Drive for Change & Past Work
These lived experiences have planted in Rodriguez a social consciousness that he carries everywhere he goes, demonstrating it even through small acts. At his school, he leads conversations on Mexican-American history and often places the Mexican and Puerto Rican flags in any corner he can: his notebooks, club booths, drawn on classrooms’ whiteboards. Even as a student reporter for his school’s agriscience “Future Farmers of America” (FFA) club, he ensures that diversity is always represented in his work, be it by dancing bachata at conventions or highlighting LGBT+ and Caribbean icons through the club’s social page.
“I want to be seen as the one who is making sure people are uplifted,” he states.
During the 2020 election cycle, Rodriguez felt a drive to expand his outreach and help his community in a different way. While his schedule was already filled with helping his mother around the house, amidst a pandemic crisis that forced him to look after his siblings even during school time, Rodriguez messaged hundreds of students across Orange County to help them navigate election season: how to register to vote, where to find polls, why it’s important to vote. He did the same at his school, organizing a mass voter registration drive where he presented in online classes.
He did this work as a Student-Ambassador for the non-partisan “When We All Vote,” an organization that aimed to close the age voting gap in the election and registered over 10,000 high schoolers across Florida. As if that work wasn’t enough though, Rodriguez continued his voter advocacy after November 2020 and began mobilizing Florida youth to support the “For The People Act,” a bill aiming to expand voter laws and reduce the influence of money in politics. He phone banked, canvassed, and even attended a meeting with Senator Marco Rubio’s office as the only high school organizer for “Un-PAC Florida.”
“It’s kinda magic,” says Rodriguez, explaining how it has been like to handle home responsibilities, school work, and community organizing during the pandemic. “It feels like you put the whole world on your shoulders,” he remarks.
“People need to know what’s going on in their country, how to become an informed voter, how to be better as a person, how to be an active citizen,” he reflects. “That’s why I wear my great-grandfather’s shirts every day. They remind me of why I do it.”
Rodriguez wants this to be one of his life goals: inspiring others into reclaiming who they are.

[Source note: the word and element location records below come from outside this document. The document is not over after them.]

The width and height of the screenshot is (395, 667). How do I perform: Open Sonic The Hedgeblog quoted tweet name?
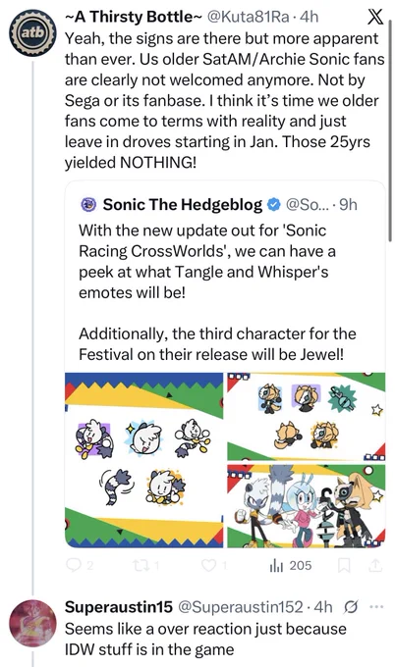tap(183, 205)
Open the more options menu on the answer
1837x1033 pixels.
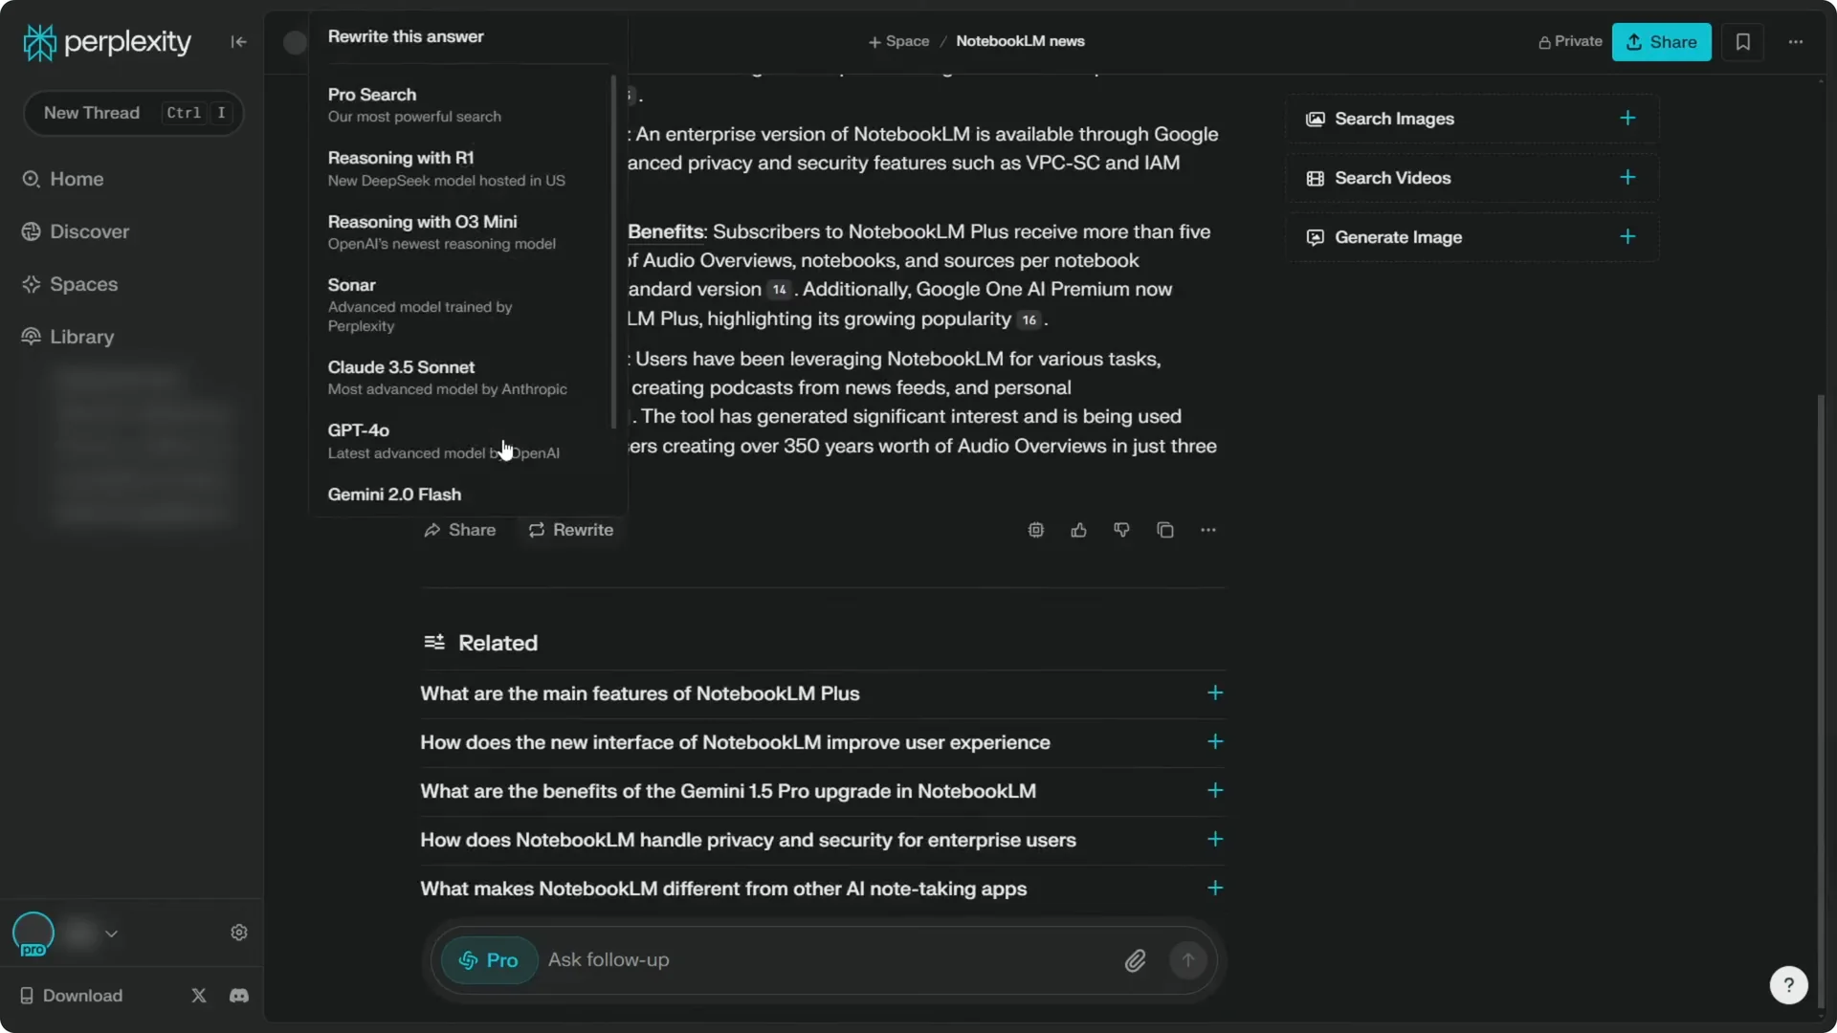pos(1207,530)
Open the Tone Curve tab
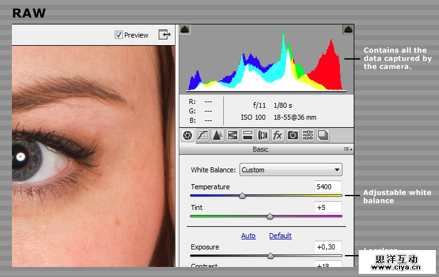The width and height of the screenshot is (439, 277). point(202,135)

It was this desire that led Rodriguez to “Rhizome,” the non-profit he co-founded this past summer alongside 90 students across the country.
Rodriguez: a Rhizome
“Working with young people before, even in different organizations, [I have always known] that we had the power to create some type of change,” he says, pointing at how proud he is of teenagers coming together to bring something like Rhizome into fruition.
Within Rhizome, Rodriguez specifically works as a Community Organizer for the Southern Region, where he has focused on outreach to low-income schools to create civic literacy clubs. He describes Rhizome’s August launch as a day of celebration, where all he could feel was overwhelming happiness.
“Creating Rhizome has been the greatest moment of my life,” he says with a smile.
“I love what we have made. We are a family,” he continues.
While having co-founded a national non-profit at 17 is already a big deal, that’s not where it stops for Rodriguez — his dreams of helping others go as far as becoming U.S. President.
For now though, like the definition of rhizome itself, Rodriguez will continue extending his reach where he can — unapologetically growing in every direction and claiming new spaces for who he is and stands for.
His most radical act then, as he agrees, is just being himself.